▶ Testo da leggere:
Fiammelle luminose nel buio
Era il 10 agosto dello scorso anno quando svegliandomi improvvisamente mi resi conto di non vederci. Da 13 anni ero in terapia per curare il glaucoma. Con colliri e occhiali ci vedevo abbastanza bene, addirittura ad aprile mi avevano rinnovato la patente. Purtroppo però da un anno e mezzo l’oculista che mi seguiva nelle mie visite all’ospedale era andato in pensione e i sostituti che avevano preso il suo posto mi avevano fatto cambiare più volte colliri. Mi ero resa conto che qualcosa non andava e la vista aveva iniziato a calare.

▶ Compito: Ricopia per intero il testo da leggere, parola per parola. Basati unicamente sul testo da leggere.

▶ Righe fornite:
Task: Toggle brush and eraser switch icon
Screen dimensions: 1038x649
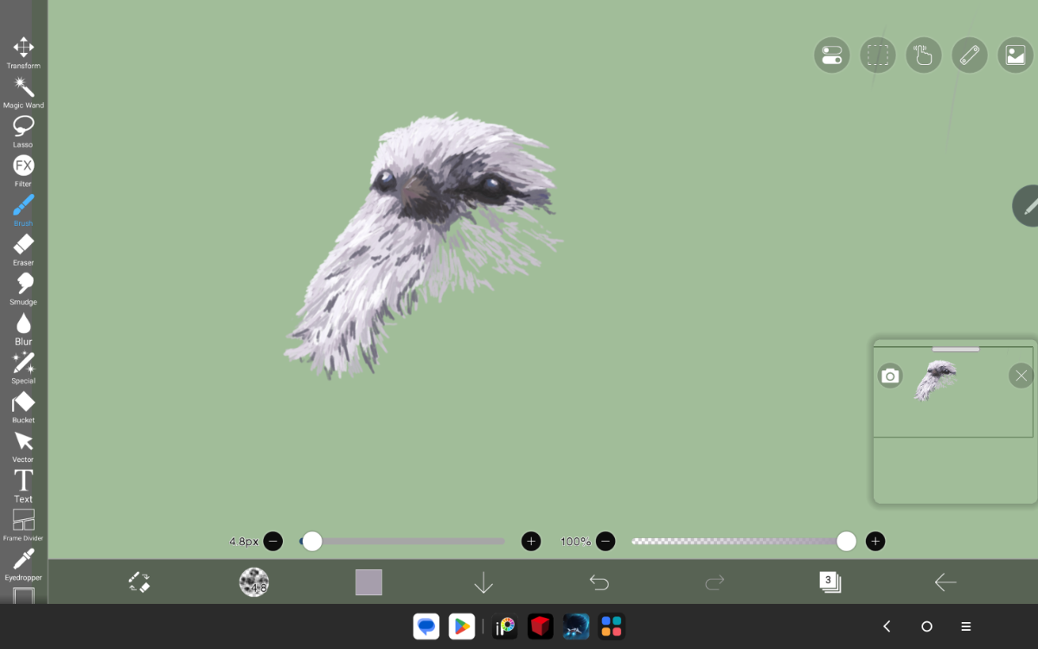Action: (139, 582)

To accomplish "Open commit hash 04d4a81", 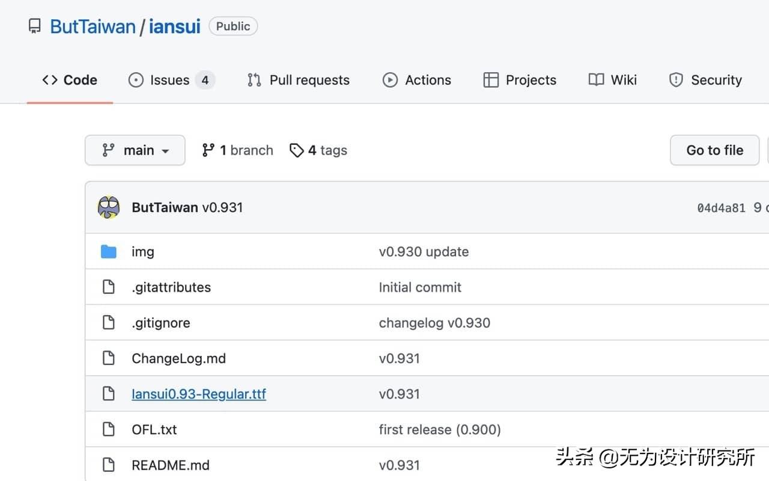I will [x=721, y=208].
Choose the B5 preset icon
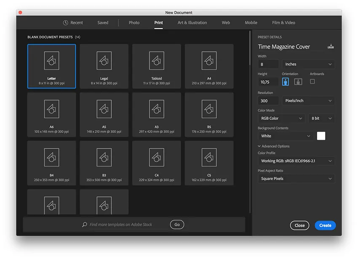The image size is (358, 259). [209, 109]
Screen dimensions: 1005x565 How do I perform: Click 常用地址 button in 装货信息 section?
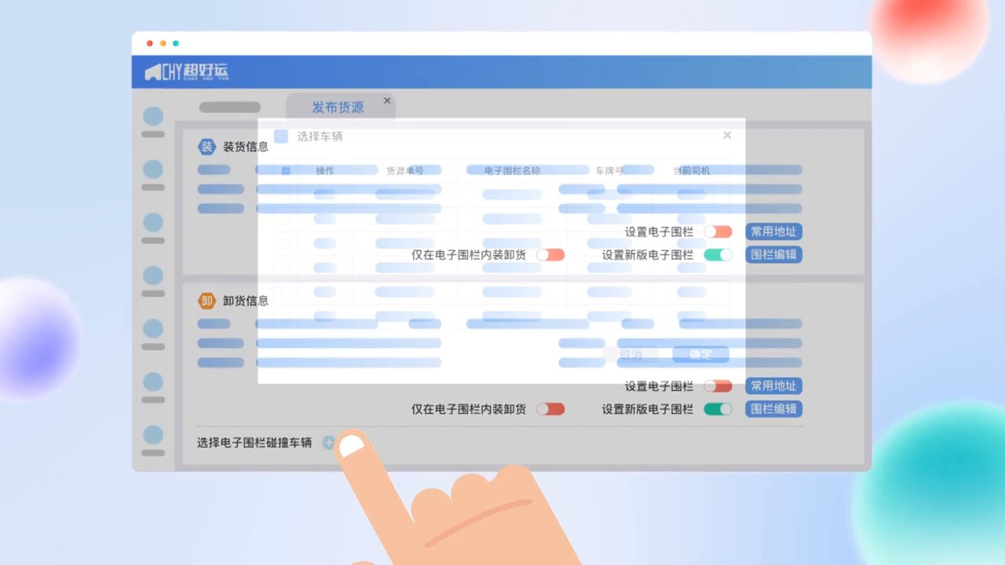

▶ Risposta scritta:
Fiammelle luminose nel buio
Era il 10 agosto dello scorso anno quando svegliandomi improvvisamente mi resi conto di non vederci. Da 13 anni ero in terapia per curare il glaucoma. Con colliri e occhiali ci vedevo abbastanza bene, addirittura ad aprile mi avevano rinnovato la patente. Purtroppo però da un anno e mezzo l’oculista che mi seguiva nelle mie visite all’ospedale era andato in pensione e i sostituti che avevano preso il suo posto mi avevano fatto cambiare più volte colliri. Mi ero resa conto che qualcosa non andava e la vista aveva iniziato a calare.